--- Start of Reading text ---

Craig Moss from Eco Shark Barrier, with Ballina Surf Club President Craig Nowlan, and Ballina Mayor David Wright at Lighthouse Beach where they hope to install the Eco Shark Barrier. Photo Cathy Adams / The Northern Star
Craig Moss from Eco Shark Barrier, with Ballina Surf Club President Craig Nowlan, and Ballina Mayor David Wright at Lighthouse Beach where they hope to install the Eco Shark Barrier. Photo Cathy Adams / The Northern Star Cathy Adams

Worldwide search for shark deterrents that work

THE WORLD’S best minds are being called on to apply for grants from the NSW Government to develop shark deterrent measures to keep beachgoers safe.

NSW Minister for Primary Industries, Lands and Water, Niall Blair, announced the grants on Sunday.

Mr Blair said new ideas and technologies are being sought to help build on existing technologies as part of the NSW Government’s $16 million Shark Management Strategy.

“We want technology developers, researchers, educational institutions, businesses and individuals to put their hand up for funding to develop a range of technologies for shark mitigation, in particular personal protective devices,” he said.

--- End of Reading text ---
--- Start of Dataset content ---

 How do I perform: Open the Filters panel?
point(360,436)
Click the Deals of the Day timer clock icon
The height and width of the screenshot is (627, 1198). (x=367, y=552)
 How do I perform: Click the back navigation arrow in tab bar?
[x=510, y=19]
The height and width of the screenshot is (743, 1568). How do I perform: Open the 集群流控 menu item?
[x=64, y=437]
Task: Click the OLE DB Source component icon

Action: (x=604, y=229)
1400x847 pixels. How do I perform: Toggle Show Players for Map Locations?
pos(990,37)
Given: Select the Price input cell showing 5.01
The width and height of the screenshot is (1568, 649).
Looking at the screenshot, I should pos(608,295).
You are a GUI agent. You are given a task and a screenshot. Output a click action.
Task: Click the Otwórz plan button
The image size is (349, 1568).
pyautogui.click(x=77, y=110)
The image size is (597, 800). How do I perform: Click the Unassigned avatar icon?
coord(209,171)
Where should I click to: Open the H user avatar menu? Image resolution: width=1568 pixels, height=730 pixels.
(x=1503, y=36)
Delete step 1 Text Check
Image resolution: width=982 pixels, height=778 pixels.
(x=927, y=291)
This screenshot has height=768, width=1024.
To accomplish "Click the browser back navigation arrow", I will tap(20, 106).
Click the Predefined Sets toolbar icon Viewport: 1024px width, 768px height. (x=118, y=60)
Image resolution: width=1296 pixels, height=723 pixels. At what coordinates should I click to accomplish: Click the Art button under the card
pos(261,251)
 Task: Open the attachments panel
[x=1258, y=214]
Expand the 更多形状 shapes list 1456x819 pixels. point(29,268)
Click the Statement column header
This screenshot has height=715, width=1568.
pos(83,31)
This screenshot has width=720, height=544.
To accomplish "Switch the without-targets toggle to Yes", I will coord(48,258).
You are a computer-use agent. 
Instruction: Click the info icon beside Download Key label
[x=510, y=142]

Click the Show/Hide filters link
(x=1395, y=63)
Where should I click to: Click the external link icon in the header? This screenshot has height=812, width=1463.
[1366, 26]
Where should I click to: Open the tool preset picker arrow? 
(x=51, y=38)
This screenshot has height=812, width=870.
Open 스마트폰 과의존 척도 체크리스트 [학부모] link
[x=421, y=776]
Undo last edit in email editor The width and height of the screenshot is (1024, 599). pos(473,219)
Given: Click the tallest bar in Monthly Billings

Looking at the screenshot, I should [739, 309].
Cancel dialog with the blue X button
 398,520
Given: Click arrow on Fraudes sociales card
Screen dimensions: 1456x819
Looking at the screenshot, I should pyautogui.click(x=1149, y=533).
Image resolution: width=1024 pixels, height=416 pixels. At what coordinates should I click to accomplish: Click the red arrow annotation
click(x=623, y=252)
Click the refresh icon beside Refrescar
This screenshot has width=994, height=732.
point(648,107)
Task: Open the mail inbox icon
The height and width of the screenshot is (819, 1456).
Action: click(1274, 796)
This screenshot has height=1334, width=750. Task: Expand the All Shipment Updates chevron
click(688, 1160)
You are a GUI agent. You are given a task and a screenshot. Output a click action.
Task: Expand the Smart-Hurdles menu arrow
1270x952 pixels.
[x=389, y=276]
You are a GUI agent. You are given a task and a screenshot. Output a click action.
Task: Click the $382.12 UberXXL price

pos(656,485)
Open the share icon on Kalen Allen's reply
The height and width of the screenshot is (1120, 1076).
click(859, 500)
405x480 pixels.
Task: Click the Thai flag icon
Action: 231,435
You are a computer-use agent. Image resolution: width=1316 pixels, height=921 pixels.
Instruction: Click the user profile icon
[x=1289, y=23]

--- End of Dataset content ---

Continue the news article on the search for shark deterrents, starting after its final quoted sentence.

Exercise result:
As researchers around the world have discovered, and Mr Blair agreed, there is no ‘one size fits all’ method to deter sharks, as different species rely on different senses to detect prey.

Researchers from the University of Western Australia have studied the brains and eyes of different species of man-eating sharks, including the great white and the hammerhead.

They found that the great white is colour blind and can only see in a shade of green and white.

The researchers determined that great white sharks are solo hunters, that rely on their vision and acute sense of smell to detect their prey.

Whereas, the brains of hammerhead sharks had developed differently, with poor vision, but high-developed senses to electrical and magnetic stimulation, making them more inclined to hunt in schools.

“There is no one solution to detecting and deterring sharks and that’s why we are determined to fund emerging technologies that could become real game changers when it comes to shark mitigation,” Mr Blair said.

The NSW Government is offering a total of $200,000 to support national or international projects, which are aligned to the strategy, and can increase protection for beachgoers when hitting the water.

Grants are open to national and international applicants, and joint applications are encouraged.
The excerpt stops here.